Tra i progetti dell’artista un’opera pubblica di oltre trecento mq a Danzica in Polonia, la partecipazione alla Moscow Young Biennial come uno degli artisti scelti per rappresentare l’Italia in Russia, un wall painting di oltre 40 metri a Foligno e un altro intervento Big Fish Eats Small Fish (2011), realizzato a Londra nel quartiere di Shoreditch. Seguirà l’installazione Still Death, un’opera innovativa dipinta su pvc trasparente realizzata alla Fabbrica del Vapore di Milano. Nel 2012 espone nei trecento metri quadri del foyer del Museo del ‘900 in piazza Duomo a Milano Il Pre-Giudizio Universale una rassegna dei suoi lavori installativi e di grandi dimensioni. In questa occasione per la prima volta nella storia italiana, il museo acquisiva un opera di street art nella sua importante collezione conosciuta in tutto il mondo. Nel 2012, sulla terrazza del Museo di Arte Contemporanea Macro di Roma, realizza un wallpainting di trecento mq Voi Valete più di Molti Passeri! Il 2012 chiude con un altro intervento permanente nella città di Pisa: Ritratto di PI di dieci per cinque metri realizzato in occasione della mostra Donne Cavalieri Incanti Follia organizzata dalla Scuola Normale Superiore e dal comune di Pisa.
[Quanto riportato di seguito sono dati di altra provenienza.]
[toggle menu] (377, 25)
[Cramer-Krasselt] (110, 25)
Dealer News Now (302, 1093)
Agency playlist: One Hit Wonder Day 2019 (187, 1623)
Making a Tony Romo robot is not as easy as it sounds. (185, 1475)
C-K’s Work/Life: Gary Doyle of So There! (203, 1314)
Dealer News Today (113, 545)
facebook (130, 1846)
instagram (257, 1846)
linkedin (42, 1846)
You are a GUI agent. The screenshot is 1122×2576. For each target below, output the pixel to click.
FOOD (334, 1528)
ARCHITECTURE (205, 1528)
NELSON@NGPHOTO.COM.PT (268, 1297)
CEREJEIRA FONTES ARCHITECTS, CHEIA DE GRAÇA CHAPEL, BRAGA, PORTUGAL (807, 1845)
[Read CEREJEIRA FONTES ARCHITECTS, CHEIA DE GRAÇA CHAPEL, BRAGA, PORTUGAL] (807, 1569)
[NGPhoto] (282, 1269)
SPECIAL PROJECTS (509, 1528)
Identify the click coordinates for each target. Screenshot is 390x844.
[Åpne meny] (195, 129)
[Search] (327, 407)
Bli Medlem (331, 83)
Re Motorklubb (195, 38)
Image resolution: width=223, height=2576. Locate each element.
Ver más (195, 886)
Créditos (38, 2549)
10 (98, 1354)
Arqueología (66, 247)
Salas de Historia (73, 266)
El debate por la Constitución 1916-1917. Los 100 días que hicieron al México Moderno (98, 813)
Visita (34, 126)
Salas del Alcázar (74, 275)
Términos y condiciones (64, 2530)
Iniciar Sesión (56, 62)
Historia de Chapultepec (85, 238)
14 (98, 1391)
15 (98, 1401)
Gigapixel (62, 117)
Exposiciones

Parallelamente all’attività artistica istituzionale, Ozmo realizza interventi di Street Art nelle più importanti capitali dell’arte contemporanea e urbana: Shanghai, San Francisco, New York, Miami, Chicago, Baltimora, Londra, Berlino, Parigi, Mosca, San Paolo, La Habana, Beirut oltre che nelle principali città italiane: Milano, Roma, Torino Palermo, Bari, Pisa.